Non ! Au niveau du Sed, mes droits ont été respectés. Quand nous sommes arrivés, les agents Semil ont demandé aux gendarmes de nous torturer de manière à ce qu’il leur soit imputé tous les sévices corporels que nous avons subis à la Semil. Ce que le chef de poste a refusé de faire, au regard de l’état dans lequel je me trouvais, mes vêtements étaient déchiquetés et je saignais. On m’a accordé tout le respect que je méritais. Je vais remercier le lieutenant-colonel Bikaï qui, quand elle m’a reçu le samedi 18 avril, m’a demandé si je n’avais pas de famille, je lui ai répondu que jusque-là, on m’avait refusé l’accès à un membre de ma famille. Puis elle a fait un Sms au chef d’escadron Mbialeu Dieudonné du service central de la recherche judiciaire afin qu’on me trouve des vêtements et qu’on aille avec moi à l’hôpital. J’ai beaucoup souffert, j’ai passé 41 jours de cellules au sous-sol.

Est-ce que tous ces sévices que vous dites avoir subi, ne vous poussent pas à rêver d’exil ?

L’exil, c’est pour les peureux ; ceux qui manquent de courage et de détermination. Ceux qui n’ont aucune personnalité, aucun engagement. Je ne suis pas de ceux-là malheureusement. C’est vous dire que l’idée de l’exil n’effleure pas ma conscience. Mongo Beti, Ernest Ouandié, Um Nyobè sont tous morts au Cameroun. Personne ne me poussera à l’exil parce que ce que je mène comme combat, ce n’est pas pour moi mais pour faire comprendre aux uns et aux autres qu’au Cameroun, il y a des jeunes qui peuvent dire des choses sans avoir besoin d’aller se radicaliser dans des pays où d’autres ont travaillé.
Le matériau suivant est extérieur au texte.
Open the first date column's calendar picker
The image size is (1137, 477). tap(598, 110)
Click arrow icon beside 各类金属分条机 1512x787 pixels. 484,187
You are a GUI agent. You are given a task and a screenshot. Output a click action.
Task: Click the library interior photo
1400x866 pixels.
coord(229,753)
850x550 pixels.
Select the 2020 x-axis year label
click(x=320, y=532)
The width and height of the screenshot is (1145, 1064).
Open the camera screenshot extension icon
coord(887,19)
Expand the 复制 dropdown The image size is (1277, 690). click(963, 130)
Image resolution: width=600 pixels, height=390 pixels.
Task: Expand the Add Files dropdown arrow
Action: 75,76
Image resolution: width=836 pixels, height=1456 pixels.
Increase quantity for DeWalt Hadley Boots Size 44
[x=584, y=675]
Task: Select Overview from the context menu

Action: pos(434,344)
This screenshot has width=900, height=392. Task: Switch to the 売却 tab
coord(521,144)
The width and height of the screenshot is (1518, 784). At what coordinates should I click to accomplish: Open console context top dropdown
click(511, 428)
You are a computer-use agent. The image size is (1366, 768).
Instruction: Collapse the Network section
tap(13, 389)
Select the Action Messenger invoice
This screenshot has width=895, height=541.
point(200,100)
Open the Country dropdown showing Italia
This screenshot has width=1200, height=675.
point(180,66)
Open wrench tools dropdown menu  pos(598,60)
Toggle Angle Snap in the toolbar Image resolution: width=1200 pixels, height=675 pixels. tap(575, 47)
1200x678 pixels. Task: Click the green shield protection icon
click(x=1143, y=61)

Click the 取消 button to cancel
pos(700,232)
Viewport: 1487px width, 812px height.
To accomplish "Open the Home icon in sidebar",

Je reste déterminé car conscient de n’avoir fait de mal à personne.Je veux voir le Cameroun changer mais on me reproche d’être l’esclave des Bamilékés. Si c’est le cas, je l’accepte car tous les camerounais sont mes frères. Je ne pardonnerai jamais à ceux qui m’ont torturé et même s’il m’arrive d’être tué ici ou alors de sortir, que mes tortionnaires sachent que j’ai leurs visages en tête et ils répondront tous de leurs actes devant Dieu.